(Data under study begins)

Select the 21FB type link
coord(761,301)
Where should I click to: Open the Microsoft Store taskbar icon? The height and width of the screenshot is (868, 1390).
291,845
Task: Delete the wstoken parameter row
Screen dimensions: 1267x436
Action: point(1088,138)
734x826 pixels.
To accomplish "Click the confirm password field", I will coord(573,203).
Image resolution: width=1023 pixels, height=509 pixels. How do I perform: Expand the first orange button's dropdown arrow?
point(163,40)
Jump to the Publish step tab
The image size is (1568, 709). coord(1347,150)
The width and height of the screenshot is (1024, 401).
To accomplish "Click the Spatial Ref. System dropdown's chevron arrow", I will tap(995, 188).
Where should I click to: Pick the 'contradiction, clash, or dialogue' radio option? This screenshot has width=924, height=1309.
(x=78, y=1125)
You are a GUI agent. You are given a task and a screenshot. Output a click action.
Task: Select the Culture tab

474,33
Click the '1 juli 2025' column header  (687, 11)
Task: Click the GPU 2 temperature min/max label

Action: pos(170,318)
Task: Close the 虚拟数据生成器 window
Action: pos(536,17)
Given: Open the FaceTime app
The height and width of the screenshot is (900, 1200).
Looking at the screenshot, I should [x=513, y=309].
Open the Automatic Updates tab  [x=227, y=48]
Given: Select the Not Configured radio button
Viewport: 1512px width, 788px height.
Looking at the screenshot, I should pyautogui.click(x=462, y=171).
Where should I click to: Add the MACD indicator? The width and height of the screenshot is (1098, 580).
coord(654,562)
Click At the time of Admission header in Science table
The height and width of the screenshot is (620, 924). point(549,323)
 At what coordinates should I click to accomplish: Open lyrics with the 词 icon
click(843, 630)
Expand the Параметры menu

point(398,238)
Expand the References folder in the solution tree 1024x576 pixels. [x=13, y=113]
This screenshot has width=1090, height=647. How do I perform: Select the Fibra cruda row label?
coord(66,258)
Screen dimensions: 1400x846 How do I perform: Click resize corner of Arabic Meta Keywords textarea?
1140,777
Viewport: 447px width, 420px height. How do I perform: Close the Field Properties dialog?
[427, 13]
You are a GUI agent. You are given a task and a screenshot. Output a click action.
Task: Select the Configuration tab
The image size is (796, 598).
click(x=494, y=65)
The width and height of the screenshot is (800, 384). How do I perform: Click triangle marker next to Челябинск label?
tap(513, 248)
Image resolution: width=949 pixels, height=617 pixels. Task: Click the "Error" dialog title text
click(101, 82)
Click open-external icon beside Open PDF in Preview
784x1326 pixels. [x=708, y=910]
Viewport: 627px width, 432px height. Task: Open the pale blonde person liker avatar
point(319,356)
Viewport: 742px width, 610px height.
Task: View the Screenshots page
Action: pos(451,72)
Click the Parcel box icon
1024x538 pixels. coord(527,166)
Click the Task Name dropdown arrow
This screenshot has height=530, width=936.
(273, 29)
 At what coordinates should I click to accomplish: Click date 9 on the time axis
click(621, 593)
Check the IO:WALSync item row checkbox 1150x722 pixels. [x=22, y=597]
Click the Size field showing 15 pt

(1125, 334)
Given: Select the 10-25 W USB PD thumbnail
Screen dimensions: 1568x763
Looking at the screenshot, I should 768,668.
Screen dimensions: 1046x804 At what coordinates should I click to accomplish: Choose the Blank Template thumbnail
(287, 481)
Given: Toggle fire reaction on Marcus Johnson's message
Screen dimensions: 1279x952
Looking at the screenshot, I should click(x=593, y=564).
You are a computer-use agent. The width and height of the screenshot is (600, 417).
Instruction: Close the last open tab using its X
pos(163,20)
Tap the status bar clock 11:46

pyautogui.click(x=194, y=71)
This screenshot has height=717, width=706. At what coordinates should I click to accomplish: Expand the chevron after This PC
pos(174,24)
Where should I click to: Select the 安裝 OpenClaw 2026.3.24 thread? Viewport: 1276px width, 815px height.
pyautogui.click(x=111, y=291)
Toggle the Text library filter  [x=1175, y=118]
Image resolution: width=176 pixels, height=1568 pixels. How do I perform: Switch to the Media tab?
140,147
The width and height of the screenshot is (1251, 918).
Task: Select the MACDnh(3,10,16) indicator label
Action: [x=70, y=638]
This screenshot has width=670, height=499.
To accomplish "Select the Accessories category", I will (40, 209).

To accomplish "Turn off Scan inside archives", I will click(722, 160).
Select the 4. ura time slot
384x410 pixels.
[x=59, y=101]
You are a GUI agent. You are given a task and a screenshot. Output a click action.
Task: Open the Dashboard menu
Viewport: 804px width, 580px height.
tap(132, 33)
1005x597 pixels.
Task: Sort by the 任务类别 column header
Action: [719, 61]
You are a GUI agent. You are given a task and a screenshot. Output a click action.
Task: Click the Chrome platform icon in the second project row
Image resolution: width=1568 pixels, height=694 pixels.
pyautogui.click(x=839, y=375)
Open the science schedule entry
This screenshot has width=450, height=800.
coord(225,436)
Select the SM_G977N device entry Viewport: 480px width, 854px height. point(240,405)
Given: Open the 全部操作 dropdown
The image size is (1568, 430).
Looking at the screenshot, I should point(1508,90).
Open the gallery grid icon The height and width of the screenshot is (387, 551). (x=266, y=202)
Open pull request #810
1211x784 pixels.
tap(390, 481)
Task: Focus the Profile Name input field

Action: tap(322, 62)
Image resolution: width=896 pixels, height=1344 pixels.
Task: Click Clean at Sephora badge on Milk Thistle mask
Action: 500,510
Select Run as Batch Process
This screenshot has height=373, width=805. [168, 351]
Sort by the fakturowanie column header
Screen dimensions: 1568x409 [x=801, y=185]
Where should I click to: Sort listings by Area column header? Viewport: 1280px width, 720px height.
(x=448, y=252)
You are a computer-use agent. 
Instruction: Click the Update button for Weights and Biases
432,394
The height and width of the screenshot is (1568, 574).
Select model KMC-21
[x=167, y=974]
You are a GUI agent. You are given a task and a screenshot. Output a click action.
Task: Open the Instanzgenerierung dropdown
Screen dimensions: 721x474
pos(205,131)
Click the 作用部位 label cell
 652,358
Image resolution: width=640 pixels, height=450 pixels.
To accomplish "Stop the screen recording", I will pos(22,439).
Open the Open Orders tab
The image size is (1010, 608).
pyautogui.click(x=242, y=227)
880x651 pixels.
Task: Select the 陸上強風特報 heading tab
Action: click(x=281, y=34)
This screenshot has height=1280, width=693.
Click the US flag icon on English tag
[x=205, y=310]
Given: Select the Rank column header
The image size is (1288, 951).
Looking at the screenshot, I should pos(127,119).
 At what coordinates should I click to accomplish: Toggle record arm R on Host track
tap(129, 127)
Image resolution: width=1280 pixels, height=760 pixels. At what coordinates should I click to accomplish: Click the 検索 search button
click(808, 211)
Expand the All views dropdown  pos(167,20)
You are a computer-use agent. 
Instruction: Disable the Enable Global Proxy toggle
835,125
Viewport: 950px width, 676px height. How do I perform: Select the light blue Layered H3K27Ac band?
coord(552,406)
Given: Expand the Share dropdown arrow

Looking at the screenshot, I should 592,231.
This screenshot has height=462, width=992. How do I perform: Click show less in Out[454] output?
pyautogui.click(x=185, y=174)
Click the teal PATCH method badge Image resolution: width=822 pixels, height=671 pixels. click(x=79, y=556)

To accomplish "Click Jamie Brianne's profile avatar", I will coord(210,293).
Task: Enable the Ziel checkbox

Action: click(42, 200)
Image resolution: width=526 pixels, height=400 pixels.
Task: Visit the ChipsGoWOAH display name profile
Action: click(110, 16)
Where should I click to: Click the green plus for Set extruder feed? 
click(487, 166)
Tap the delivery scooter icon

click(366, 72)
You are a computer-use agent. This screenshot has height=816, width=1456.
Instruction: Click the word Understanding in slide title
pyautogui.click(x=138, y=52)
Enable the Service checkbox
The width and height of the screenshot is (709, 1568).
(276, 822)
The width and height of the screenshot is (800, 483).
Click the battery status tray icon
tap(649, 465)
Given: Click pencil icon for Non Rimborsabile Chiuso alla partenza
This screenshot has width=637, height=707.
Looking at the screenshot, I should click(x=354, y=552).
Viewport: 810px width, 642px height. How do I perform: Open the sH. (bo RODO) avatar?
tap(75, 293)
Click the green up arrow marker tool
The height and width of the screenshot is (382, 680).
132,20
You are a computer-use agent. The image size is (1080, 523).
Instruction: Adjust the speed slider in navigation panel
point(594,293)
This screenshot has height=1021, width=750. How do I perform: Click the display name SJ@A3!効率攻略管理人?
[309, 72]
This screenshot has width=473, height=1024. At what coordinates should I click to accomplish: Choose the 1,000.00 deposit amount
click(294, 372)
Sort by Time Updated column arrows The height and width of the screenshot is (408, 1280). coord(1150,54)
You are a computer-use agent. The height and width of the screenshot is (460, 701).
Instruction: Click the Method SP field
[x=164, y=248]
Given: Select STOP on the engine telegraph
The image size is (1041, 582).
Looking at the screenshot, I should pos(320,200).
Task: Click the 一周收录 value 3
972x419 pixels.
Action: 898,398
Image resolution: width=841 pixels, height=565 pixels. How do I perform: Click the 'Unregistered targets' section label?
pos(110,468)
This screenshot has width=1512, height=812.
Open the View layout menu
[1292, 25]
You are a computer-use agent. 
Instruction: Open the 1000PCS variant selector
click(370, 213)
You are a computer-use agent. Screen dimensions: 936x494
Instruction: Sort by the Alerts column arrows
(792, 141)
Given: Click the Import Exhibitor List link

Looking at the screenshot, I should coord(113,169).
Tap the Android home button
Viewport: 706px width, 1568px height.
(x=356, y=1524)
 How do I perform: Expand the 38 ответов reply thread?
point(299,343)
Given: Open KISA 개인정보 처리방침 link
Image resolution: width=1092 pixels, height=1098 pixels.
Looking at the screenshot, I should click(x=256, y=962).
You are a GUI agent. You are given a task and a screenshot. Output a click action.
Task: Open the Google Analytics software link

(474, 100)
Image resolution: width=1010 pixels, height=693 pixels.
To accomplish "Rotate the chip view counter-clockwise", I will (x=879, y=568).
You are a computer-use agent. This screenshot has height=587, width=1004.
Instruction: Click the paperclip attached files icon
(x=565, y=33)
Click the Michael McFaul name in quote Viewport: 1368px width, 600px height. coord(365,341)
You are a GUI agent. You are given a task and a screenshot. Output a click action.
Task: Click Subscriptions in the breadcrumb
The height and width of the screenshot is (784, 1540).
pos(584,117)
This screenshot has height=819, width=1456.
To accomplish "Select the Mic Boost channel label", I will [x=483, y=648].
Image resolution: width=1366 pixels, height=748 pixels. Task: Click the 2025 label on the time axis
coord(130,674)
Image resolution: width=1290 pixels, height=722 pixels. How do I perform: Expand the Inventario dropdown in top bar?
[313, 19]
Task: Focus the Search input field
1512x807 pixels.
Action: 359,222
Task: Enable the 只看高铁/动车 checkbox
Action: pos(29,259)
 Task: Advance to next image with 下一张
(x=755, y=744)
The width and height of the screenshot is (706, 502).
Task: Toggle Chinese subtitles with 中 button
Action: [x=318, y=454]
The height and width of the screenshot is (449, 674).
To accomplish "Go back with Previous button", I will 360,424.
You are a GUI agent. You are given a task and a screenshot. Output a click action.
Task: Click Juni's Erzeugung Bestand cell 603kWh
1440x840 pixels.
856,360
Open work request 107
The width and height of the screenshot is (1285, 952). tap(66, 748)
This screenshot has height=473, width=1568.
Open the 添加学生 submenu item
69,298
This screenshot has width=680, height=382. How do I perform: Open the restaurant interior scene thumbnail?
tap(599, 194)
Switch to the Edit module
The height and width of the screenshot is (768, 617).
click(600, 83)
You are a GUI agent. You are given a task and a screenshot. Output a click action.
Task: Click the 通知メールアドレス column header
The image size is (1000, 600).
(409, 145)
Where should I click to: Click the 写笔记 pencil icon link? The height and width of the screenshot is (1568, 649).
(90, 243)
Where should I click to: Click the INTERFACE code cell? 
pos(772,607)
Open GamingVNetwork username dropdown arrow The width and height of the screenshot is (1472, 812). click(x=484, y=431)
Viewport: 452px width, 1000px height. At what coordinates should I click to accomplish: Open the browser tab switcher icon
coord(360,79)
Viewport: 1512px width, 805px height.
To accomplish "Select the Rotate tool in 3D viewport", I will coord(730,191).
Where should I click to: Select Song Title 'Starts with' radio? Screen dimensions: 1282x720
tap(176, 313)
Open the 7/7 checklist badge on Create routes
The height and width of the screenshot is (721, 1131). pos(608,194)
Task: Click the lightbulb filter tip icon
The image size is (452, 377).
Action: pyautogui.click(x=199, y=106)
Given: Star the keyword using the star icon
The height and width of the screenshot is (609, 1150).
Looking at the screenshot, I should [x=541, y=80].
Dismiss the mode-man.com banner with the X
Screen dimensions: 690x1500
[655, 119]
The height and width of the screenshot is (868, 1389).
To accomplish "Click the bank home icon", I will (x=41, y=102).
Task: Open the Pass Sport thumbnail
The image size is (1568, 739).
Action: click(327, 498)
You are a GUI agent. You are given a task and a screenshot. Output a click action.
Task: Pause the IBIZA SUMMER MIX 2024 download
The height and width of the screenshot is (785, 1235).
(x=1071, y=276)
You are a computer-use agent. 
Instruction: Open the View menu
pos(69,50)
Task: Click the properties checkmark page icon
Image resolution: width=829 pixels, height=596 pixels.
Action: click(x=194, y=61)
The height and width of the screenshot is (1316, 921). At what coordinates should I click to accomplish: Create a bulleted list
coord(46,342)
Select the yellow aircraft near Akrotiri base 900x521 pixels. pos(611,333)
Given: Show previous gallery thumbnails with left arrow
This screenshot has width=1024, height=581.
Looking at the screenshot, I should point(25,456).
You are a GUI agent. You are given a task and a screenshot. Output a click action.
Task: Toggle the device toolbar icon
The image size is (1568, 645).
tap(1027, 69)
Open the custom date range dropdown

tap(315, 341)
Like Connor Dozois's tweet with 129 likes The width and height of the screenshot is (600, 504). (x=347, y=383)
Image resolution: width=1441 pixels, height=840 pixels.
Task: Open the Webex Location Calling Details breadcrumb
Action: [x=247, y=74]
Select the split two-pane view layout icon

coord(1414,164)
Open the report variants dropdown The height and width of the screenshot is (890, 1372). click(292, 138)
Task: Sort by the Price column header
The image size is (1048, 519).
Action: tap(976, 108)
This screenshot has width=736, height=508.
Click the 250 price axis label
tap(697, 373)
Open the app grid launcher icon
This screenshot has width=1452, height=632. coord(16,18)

(Data under study ends)

### Your task
Using the data above, transcribe the lines that run from the line with "Click the teal" to the line with "has height=816, width=1456.", both ends kept, and output nothing else.

### Solution to this problem
Click the teal PATCH method badge Image resolution: width=822 pixels, height=671 pixels. click(x=79, y=556)

To accomplish "Click Jamie Brianne's profile avatar", I will coord(210,293).
Task: Enable the Ziel checkbox

Action: click(42, 200)
Image resolution: width=526 pixels, height=400 pixels.
Task: Visit the ChipsGoWOAH display name profile
Action: click(110, 16)
Where should I click to: Click the green plus for Set extruder feed? 
click(487, 166)
Tap the delivery scooter icon

click(366, 72)
You are a computer-use agent. This screenshot has height=816, width=1456.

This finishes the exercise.